Your answer should be one number: how many lines below have the word "That".

[Dataset records]
§ §

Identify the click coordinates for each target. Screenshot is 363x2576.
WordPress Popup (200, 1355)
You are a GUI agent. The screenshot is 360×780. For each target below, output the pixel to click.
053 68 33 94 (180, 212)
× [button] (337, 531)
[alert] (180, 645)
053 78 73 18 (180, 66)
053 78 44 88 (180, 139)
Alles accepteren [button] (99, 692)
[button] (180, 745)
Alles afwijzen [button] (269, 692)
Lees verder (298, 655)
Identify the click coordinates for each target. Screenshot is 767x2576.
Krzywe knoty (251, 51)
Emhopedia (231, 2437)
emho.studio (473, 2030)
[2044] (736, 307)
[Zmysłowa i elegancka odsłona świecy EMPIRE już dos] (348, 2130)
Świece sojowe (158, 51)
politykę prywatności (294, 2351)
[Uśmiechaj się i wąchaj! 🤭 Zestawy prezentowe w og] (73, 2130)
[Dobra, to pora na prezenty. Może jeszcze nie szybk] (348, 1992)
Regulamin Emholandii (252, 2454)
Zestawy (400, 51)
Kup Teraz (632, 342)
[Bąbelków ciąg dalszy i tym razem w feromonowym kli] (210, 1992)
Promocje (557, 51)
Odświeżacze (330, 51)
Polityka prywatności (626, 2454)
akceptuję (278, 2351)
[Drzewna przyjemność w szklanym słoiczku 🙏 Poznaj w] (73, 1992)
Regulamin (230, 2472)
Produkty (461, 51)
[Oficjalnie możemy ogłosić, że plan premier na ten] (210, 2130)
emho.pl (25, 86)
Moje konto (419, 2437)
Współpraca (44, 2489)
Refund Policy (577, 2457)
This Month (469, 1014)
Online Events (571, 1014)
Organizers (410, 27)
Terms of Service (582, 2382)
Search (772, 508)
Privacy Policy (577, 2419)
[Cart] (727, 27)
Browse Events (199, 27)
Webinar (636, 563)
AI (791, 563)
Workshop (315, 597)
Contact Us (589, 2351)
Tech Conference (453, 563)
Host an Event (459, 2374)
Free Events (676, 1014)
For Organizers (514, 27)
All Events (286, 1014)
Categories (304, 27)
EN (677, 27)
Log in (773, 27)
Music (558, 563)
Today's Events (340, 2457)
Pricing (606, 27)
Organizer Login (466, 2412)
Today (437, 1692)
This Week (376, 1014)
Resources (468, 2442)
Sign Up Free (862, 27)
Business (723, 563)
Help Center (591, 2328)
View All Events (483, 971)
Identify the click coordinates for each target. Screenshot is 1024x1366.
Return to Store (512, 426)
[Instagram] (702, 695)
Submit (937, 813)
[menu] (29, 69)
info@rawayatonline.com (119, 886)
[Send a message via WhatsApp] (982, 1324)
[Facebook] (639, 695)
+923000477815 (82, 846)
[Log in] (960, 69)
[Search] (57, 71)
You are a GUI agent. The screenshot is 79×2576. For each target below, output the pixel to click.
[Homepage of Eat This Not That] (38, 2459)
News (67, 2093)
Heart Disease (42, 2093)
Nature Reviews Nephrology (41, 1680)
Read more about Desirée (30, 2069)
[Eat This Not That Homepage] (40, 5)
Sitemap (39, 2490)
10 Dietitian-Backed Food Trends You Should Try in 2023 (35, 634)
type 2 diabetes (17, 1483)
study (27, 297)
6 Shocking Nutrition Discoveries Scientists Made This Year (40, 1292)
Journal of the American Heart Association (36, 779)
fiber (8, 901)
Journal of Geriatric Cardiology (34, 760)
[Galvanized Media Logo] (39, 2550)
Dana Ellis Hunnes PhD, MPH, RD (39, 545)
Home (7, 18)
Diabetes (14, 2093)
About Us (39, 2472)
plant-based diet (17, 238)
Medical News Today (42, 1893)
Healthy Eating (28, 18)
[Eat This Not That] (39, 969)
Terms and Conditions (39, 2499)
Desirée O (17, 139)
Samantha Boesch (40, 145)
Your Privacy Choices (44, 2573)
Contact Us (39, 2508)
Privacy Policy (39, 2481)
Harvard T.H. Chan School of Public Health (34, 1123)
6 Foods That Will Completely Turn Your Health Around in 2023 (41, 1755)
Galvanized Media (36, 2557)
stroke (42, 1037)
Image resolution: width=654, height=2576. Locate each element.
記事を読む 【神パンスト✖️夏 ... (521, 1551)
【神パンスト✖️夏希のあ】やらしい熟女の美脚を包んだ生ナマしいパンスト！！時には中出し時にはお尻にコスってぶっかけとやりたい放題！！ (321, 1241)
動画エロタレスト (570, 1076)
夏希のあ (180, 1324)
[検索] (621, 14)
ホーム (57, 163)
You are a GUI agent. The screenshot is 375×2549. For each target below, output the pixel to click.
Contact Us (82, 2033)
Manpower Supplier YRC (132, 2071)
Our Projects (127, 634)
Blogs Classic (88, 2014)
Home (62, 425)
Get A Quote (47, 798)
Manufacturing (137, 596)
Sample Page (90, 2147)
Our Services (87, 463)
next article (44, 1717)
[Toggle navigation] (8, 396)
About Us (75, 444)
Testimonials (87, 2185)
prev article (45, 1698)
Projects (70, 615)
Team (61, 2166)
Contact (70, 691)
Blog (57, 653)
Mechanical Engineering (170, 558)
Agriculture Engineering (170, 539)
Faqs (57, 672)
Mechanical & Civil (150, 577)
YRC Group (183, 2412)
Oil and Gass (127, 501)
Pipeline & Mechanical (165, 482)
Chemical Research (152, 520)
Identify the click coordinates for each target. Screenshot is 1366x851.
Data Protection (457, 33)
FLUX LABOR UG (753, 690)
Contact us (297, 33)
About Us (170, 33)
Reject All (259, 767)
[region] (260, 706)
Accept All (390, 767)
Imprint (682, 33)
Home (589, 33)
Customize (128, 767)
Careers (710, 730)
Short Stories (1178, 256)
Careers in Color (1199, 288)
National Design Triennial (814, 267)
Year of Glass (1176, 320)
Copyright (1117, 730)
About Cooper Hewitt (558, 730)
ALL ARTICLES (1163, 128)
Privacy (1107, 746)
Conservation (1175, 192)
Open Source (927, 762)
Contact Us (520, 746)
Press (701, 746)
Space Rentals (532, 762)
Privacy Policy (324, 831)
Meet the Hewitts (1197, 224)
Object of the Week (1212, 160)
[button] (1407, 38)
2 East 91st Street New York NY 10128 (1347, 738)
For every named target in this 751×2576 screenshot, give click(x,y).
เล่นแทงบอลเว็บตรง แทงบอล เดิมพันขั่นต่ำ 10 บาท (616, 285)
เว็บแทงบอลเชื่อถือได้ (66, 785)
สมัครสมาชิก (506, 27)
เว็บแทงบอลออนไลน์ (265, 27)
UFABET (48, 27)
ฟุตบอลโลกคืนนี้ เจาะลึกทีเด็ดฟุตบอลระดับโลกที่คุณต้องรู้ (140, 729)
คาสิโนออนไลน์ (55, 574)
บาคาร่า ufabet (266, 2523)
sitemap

§ §

Result of the exercise —
4